The weakness of reason's hold on the country shows itself in many ways. Schools cram pupils with facts; they do not teach the skills of argument. Unscientific views are widely held: for instance, that Japanese snow and Japanese guts are different from the western sort, making the import of skis [!!!] and beef impossible. Company decisions emerge after exhaustive soundings have established what the majority feels (not thinks), rather than after somebody has analysed the problem (see box). However misguided the boss may be, his subordinates still believe they owe him loyalty.
This culture is strong among Mr Ozawa's political enemies. The Liberal Democrats used to stick together because young politicians were loyal to their faction chiefs, and this loyalty overrode policy.
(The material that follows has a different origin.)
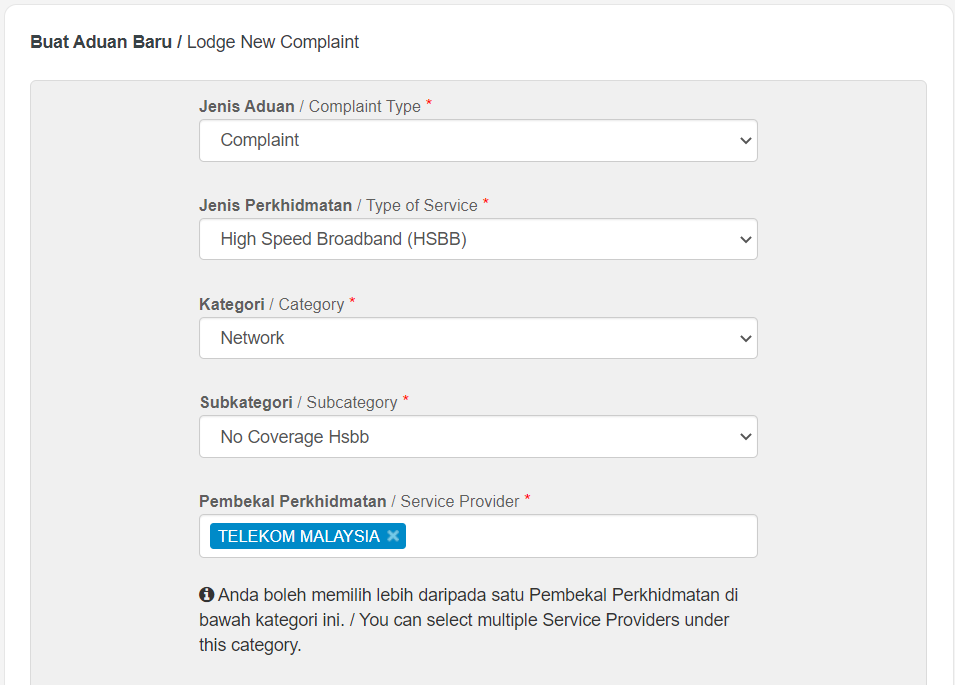Click the chevron arrow on the High Speed Broadband dropdown

745,239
Indeed, the Liberal Democrats rarely had any ideas at all, which is why bureaucrats ran the country. It is no coincidence that Mr Ozawa is often criticized for his style, but rarely for his policies.
This creates a strange lopsidedness in Japan's political debates: the opposition does not tend to put up opposing arguments. When the previous prime minister abruptly announced a plan for tax reform, the Social democrats revolted; they quite understood the need for change, they said, but wanted time to mull it over. When Mr Ozawa calls for deregulation, nobody says he is wrong, but many wish he would be patient. Japan faces a change easily as big as America's NAFTA or health reform. But the anti-change side offers no reasoned line of objection, just vague misgivings.
Similarly, there are many who dislike the new, argumentative style that is transforming debate in Japan. However, since the objectors disapprove of disagreement, they have trouble making their case. Whatever the fate of Mr Ozawa and his allies, in the end his point of view is likely to win.